_GETOONDE TEKST_.
1945 Einde Tweede Wereldoorlog
Op het Nassauplein in Den Haag staat een monument voor alle in de in oorlog gevallen werknemers van het PTT-bedrijf. Het is verrezen in de jaren 1947-48, is gemaakt van Italiaanse travertin en is 7 meter hoog. Het monument van Hildo Krop is een zuil, bekroond met een kapiteel waarin Sint-Joris en de draak zijn afgebeeld. Op het kapiteel is een beeld van een staande mannenfiguur geplaatst, wat de verpersoonlijking is van de herrijzenis. Aan de voet van de zuil bevindt zich een beeldengroep van een liggende vrouwen- en mannenfiguur, zij symboliseren de oorlogsslachtoffers. De tekst op de achterzijde van het voetstuk luidt:
OPGERICHT TER NAGEDACHTENIS
VAN DE WERKERS VAN HET PTT-BEDRIJF
GEVALLEN IN DE OORLOGSJAREN
1940-1945
Het monument is onthuld op 4 mei 1950 door de heer L. Neher, directeur-generaal van de PTT. Het stond toen bij het kantoor van de Centrale Directie van de P.T.T. aan de Zeestraat. In 1989 verhuisde de Centrale Directie. Het monument vond toen een plek op het Nassauplein. In de serie “Weldadigheidspostzegels Zomer 1950” is het beeld van Krop terug te vinden.
1950 NVPH550

1953 ’s Gravenhage Waldorpstraat volledig in gebruik
Al voor de oorlog zag men in dat de groeiende hoeveelheden post niet meer alleen in de treinen en op de talrijke hoofdpostkantoren gesorteerd konden worden. Er ontstond een behoefte aan grote postkantoren, gelegen aan een station. Binnen de gebouwen moest ook ruimte zijn voor sorteermachines. ’s Gravenhage Waldorpstraat is een van de eerste stationspostkantoren die met dit in gedachten ontwikkeld werden. De Rijksbouwmeesters waren nog verantwoordelijk voor de ontwerpen van de PTT. Waldorpstraat is dan ook een ontwerp van G.C. Bremer, Rijksbouwmeester van 1924 tot 1945. Bremer ontwierp het stationspostkantoor in 1939 in samenwerking met de constructeurs J. Emmen en H.J.J. Engel. Met de bouw werd in 1940 begonnen en nadat het werk in 1942 was stilgelegd, werd het na de oorlog weer hervat
om in 1949 te worden voltooid, op de afwerking na. Het is het laatste voltooide werk van Bremer, die een reeks van postkantoren op zijn naam heeft staan van diverse afmetingen en in verschillende stijlen. De sculpturen aan de buitengevel zijn omstreeks 1946 ontworpen door Hildo Krop. Nu is in het gebouw het hoofdkantoor van Koninklijke PostNL gevestigd.

_GEGEVEN OPDRACHT_. Van welk materiaal is het PTT-monument volgens de getoonde tekst gemaakt? Antwoord alsjeblieft in één zin. De gegevens hieronder spelen hierbij geen enkele rol.

_INVOERGEGEVENS_.
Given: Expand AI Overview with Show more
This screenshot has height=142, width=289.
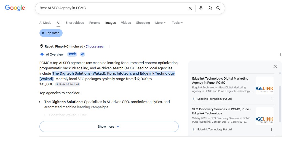Looking at the screenshot, I should [109, 127].
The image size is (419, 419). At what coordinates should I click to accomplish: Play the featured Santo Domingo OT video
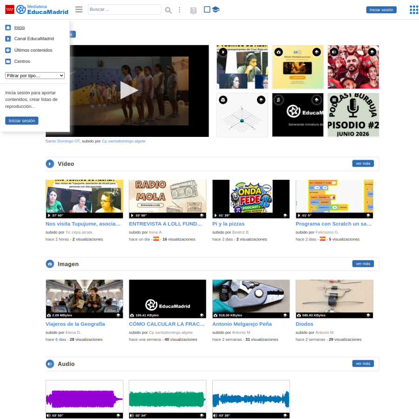pos(128,91)
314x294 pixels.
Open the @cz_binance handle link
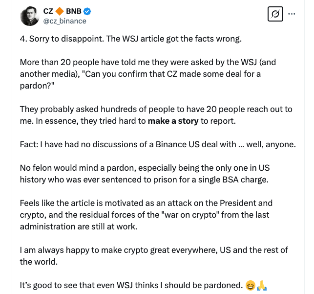coord(64,21)
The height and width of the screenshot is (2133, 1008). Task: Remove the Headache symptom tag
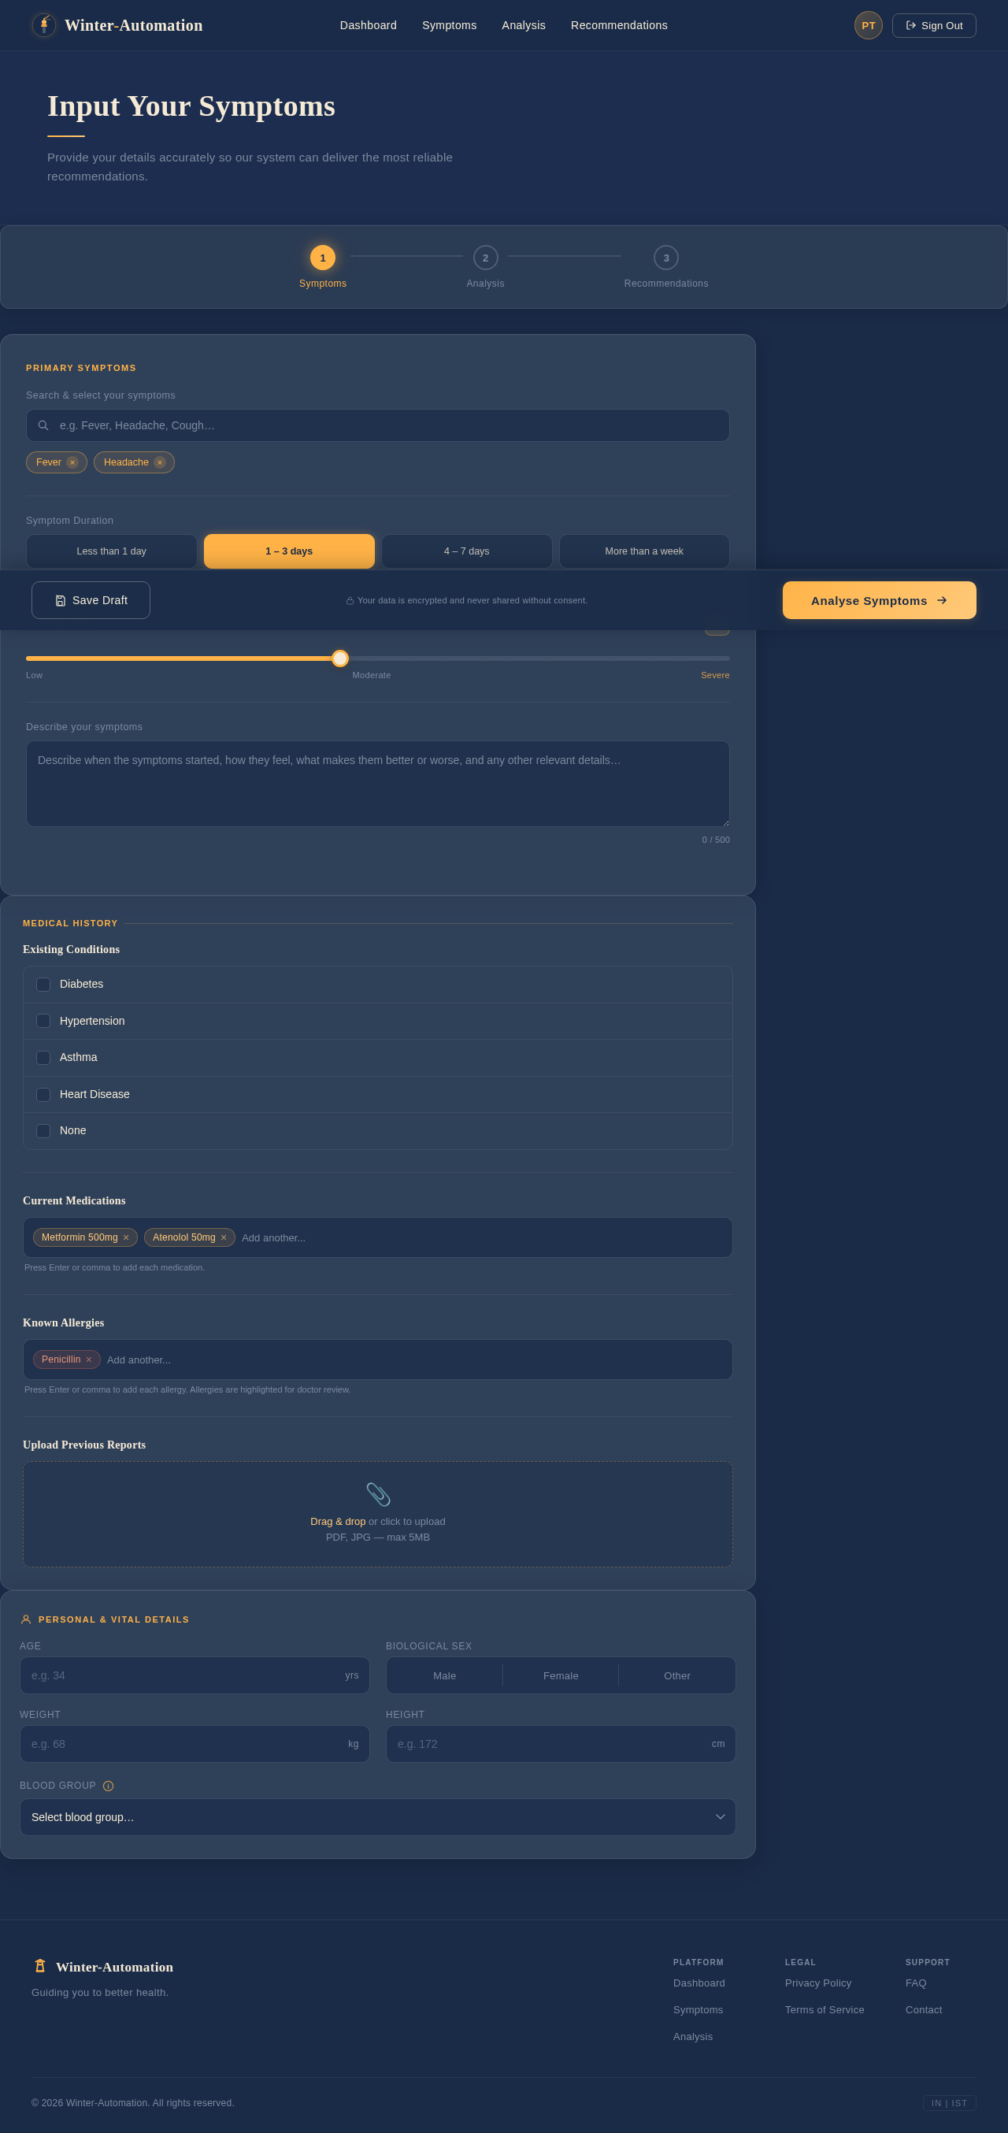[160, 463]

_OPLOSSING OPDRACHT_. Het monument is gemaakt van Italiaanse travertin.